Why Career Academies? Why in Toms River?

Students are best prepared for success in the careers and higher learning opportunities of today and tomorrow when they are afforded experiences that focus on solving real world problems using a variety of skills, mindsets, materials and tools.  With the proliferation of private and parochial schools, vocational career academies, and online learning platforms offering specialized course selections, students increasingly have choices when it comes to their pre-college education. These often draw the top performing students from neighborhood schools, often to the detriment of the home school and the students themselves, who miss out on the broad and varied opportunities that only a public school can offer.

Academies within the public schools address all needs. They create opportunities to identify and cultivate a strong staff, connect schools with resources outside their campuses, and, like an incoming tide, raise all boats-- not just students in the academy. Courses and activities piloted at one academy lead to similar offerings at all schools (ex. AP Economics, Calculus II, competitive robotics, dance).

Career academies:

  1. provide students new challenges and opportunities that go beyond the standard curriculum.
  2. allow students to participate in all that their local schools have to offer (ex. sports, clubs, and other extracurriculars).
  3. connect schools to their communities, through mentoring, internships, job shadowing, and guest speakers.
  4. attract resources from supporing partners, grants, and sponsors.

Academy programs are based on labor market demand and are part of an integrated approach to developing students’ academic, technical and employability skills.
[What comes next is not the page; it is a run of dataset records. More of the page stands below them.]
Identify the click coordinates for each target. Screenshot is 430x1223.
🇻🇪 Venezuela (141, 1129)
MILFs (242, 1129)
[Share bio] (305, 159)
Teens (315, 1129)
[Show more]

Implementing career pathways in high schools provides opportunities for students to engage in authentic and relevant learning that melds rigorous academic content with contextual learning.  It includes developing high-quality partnerships with state agencies, industry, and higher education to support these efforts.

In most districts, students must join a vocational program in order to get practical training and career-oriented experiences that go beyond the basic curriculum. The Academy model allows high schools to adapt resources already in existence, including staff, space, and equipment, augmenting and realigning them for more specific goals. These can be to prepare students for specific career paths, like medicine or theater, or to a credential qualifying them to begin a trade, like sales or computer programming. Class rigor and expectations are increased, and course sequences are developed that are unique to the academy track.

Knowledgeable and inspiring staff with exceptional teaching skills in a particular area are the cornerstone of each academy. Internship and mentoring opportunities are sought, key pieces of learning technology seamlessly integrated, and spaces are redesigned.

Each academy will also be able to take advantage of the many innovative initiatives already in progress. For example, makerspaces allow

Millions of dollars in technology upgrades have provided students with access to state of the art wireless resources connecting them to the larger world. High quality professional development will ensure highly effective staff and rigorous instruction.

The Academies address learning standards, career ready practices, and New Jersey’s seven key industry clusters of Advanced Manufacturing, Biopharmaceuticals & Life Sciences; Financial Services; Healthcare; Technology; Transportation, Logistics & Distribution. Combined, these six employ half of the labor force and pay two-thirds of the wages statewide, forming the foundation of the State’s economy.

The facilities hosting these “schools within schools” benefit in the bigger picture, not only by retaining motivated and talented students in the home school, but by assuring that the academy programs, activities, and students integrate well and often with their non-academy peers. Seats in academy-specific courses not filled by academy students may be made available to other students. Guest speakers, presentations, and programs (like research project poster sessions) will be shared with the entire student body.  If there is student interest, courses piloted in the academies will be expanded for all to enroll in.

What if we could provide these incredible opportunities at little or no cost? Toms River Regional staff, administrators, students, and community partners are working together to make these a reality tailor made to student needs and interests. To date, sponsors and partners have committed hundreds of thousands of dollars -- as well as time, advice, mentoring, ideas, and connections-- to make this vision a reality.

This document only scratches the surface of what we can bring to our students. We invite you to be a part of the process!